第3話 王家のガーデンパーティー
さあ、やって来た。
やって来てしまった。
震える脚を叱咤して、王宮の地を踏む。
必要上最低限の時間だけ頑張って、あとは速やかに帰ろうと決意を込めた瞳で、私は周囲を見回した。
どうやら今回のガーデンパーティーには伯爵以上の高位貴族の成人前の子息令嬢が招待されている様子だ。
このウィザリアル国での成人は、18歳とされている。
昔はもう少し早い15歳だったらしいが、王立学園の卒業年齢が18歳であることから今の成人年齢になったそうだ。
「流石は王家のガーデンパーティーだ。美しい花々だね」
「そうですわね、クリス兄様」
今日はクリス兄様と2人での参加だ。
隣に兄様が居るのはかなり心強い。
いざとなれば兄様の影に隠れて逃げれば良いから。
「こんにちは、メアリ嬢」
「まぁ!クリストファー様、ごきげんよう」
逃げる気満々でグッと(あくまでこっそりと)拳を握っていると、クリス兄様は近くのご令嬢に声を掛けた。
ご令嬢も嬉しそうに頬を染めている。
私と違って早くから他家のガーデンパーティなどに出席していたクリス兄様は、今回のパーティでも知り合いがいるようだ。
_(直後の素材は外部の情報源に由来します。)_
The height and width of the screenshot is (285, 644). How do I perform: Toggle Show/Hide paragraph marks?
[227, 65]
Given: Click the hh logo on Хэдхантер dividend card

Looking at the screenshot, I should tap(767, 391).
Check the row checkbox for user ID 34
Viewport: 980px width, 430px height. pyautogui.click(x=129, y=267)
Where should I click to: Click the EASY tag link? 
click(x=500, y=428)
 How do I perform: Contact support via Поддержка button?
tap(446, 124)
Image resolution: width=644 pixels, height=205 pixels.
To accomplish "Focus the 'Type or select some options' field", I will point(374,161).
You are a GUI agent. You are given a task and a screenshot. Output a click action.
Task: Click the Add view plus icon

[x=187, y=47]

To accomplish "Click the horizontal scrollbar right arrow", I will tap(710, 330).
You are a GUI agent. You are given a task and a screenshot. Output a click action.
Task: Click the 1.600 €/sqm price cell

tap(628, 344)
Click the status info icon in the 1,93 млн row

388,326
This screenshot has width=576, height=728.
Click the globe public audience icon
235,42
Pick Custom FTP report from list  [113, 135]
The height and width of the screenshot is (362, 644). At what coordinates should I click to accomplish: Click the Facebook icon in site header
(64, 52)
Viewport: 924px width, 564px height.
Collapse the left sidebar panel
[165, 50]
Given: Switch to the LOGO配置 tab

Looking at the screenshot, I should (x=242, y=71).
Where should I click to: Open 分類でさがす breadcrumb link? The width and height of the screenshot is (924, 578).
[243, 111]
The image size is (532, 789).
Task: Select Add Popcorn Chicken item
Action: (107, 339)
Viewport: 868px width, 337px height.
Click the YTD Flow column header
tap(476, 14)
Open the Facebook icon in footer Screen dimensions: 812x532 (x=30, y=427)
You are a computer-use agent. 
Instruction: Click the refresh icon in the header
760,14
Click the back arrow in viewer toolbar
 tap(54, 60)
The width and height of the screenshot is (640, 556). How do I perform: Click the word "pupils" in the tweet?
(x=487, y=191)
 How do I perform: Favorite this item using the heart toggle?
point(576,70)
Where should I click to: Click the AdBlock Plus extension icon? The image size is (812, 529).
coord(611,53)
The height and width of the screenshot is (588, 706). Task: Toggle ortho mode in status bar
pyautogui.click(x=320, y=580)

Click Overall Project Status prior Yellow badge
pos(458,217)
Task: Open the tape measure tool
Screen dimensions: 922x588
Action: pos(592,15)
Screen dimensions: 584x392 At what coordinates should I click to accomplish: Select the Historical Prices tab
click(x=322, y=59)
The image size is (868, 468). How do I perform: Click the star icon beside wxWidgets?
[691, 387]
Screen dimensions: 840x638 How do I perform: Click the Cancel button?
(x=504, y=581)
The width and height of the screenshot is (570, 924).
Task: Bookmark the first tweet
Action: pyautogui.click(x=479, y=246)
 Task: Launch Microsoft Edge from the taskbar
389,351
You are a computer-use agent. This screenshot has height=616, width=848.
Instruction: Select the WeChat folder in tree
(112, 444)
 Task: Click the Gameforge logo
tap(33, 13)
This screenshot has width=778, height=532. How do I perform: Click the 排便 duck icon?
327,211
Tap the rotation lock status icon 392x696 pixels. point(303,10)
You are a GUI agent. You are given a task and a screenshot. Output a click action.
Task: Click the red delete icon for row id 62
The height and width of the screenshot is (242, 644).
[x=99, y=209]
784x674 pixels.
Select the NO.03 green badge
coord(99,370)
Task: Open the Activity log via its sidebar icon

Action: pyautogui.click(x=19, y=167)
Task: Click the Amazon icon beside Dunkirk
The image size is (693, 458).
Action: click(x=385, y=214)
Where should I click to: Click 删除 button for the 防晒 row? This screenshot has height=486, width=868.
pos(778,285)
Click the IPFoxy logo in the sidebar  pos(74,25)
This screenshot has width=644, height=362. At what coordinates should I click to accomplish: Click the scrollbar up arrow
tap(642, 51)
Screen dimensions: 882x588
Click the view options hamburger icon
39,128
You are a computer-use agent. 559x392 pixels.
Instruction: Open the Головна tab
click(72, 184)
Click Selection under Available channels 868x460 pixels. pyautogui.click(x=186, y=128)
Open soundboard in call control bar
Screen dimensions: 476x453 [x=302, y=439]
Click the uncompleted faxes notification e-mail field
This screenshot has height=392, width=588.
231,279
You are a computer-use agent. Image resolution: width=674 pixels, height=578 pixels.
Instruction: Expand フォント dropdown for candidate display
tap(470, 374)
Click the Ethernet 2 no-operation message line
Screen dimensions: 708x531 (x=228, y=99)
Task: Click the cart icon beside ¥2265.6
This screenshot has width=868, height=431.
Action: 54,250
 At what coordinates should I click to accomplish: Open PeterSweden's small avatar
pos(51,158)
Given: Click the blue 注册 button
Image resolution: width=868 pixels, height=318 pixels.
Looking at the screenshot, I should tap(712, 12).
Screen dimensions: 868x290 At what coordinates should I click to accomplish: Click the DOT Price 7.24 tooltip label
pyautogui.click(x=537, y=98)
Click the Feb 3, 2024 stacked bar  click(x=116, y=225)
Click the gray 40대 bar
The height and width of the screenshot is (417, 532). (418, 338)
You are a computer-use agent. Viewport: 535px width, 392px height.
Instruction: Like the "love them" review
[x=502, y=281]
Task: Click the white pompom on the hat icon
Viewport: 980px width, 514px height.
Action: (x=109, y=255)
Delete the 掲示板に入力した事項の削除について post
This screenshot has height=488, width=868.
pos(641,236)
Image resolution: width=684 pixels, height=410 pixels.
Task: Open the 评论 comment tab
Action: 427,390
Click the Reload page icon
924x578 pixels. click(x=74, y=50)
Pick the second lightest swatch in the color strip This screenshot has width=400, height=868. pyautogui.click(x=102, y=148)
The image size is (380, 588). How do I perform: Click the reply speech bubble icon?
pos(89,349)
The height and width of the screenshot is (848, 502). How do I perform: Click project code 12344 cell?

「今日のドレスも素敵だね。ベビーピンクが可憐な君をよく引き立たせているよ」
「っ!...そ、そんな...っ!相変わらずお上手ですのね」
「本心だよ。まぁ、メアリ嬢はいつも可憐で可愛らしいんだけどね?」
にっこりにこにことご令嬢を見る兄様は、私の事など眼中に無い様子。
...あれ?
もしかして、私は兄様に忘れられている??
さっきまで私と会話をしていたはずのクリス兄様は、今や目の前のメアリというご令嬢にしか意識を向けていない。
これだと、私がポツンと一人で来ているように見える。
いかん。
これはいかんぞ。
このままボッチになると悪目立ちしてしまう。
そう考えた私は、兄様の腕にそっと触れて存在をアピールした。
「兄さま?わたしにもそちらのかれんな方をごしょうかいいただけるかしら?」
恐らく意中の相手であろうご令嬢と兄様の会話をぶった斬る。
彼らには非常に申し訳なく思う気持ちはあるが、悪目立ちはしたくない。
兄様から声を掛けたということは、彼女は恐らく伯爵以下の貴族令嬢だろう。
私が声を掛けても問題は無いはずだ。
「ああ、ごめんよ、アリス。こちらはメアリー・バートルム伯爵令嬢だ。何度かパーティでご一緒して、仲良くさせてもらっているんだ。メアリ嬢、こちらが僕の妹のアリスだ。今日がパーティデビューだから、これから仲良くしてやってくれ」
「お初にお目にかかります、アリス様。バートルム伯爵家が娘、メアリーと申しますわ」
「はじめまして、メアリーさま。アリス・メイフィールドですわ。お目にかかれてこうえいです」
メアリーだから、メアリ嬢ね。
伸ばし棒くらい端折らず呼べばイイのに。
と思ったのはおくびにも出さない。
完璧な淑女の礼で挨拶をする。
私の礼を見て、メアリーは目を丸くした。
「まぁ!アリス様の礼は見事ですのね!まだお小さいのに、完璧ですわ!」
「きょうしゅくですわ。メアリーさまはしせいがキレイでいらっしゃるから、少しきんちょうしてしまいました」
「ありがとうございます、アリス様」
そうして、自然に兄様とメアリーの会話に入る。
これならば誰の目からもボッチには見えないだろう。
談笑する周りの子息令嬢達に上手く紛れ込めているはずだ。
王子達の目に止まる可能性は低くなる。
...はずだ。
暫くそのまま話をしていると、急に辺りが騒がしくなった。
ザワザワと揺れる喧騒に、私は何事かと視線を上げる。
...噂をすれば何とやら、だ。
一段高くなっているガーデンテラスの一角。
そこに、この国の至宝とも呼ばれる双子の王子達が現れた。
このウィザリアル国の王族は、代々不思議な血統であると言い伝えられている。
その象徴とも言えるのが、何処の国にも無い白銀の髪だ。
この国の王家は、皆その白銀の髪を以てその証としている。
王太子のアドニス・カーライル・ウィザリアル。
彼はその白銀を長く伸ばし、肩の辺りで緩く結んでいる。
周囲を見渡すその優しげな双眸は、目の覚めるような鮮やかなアクアマリンだ。
ゲームでは彼のルートがメインルート。
正統派の王子様キャラである。
「皆、よく集まってくれました。今日は王侯貴族関係無く、和やかなパーティにしようと思います。どうぞ、楽しんでいってください」
主催するパーティで挨拶をするのは当然だ。
彼らからこうやって挨拶することで、他の貴族達も格上である王子達に挨拶ができるのだ。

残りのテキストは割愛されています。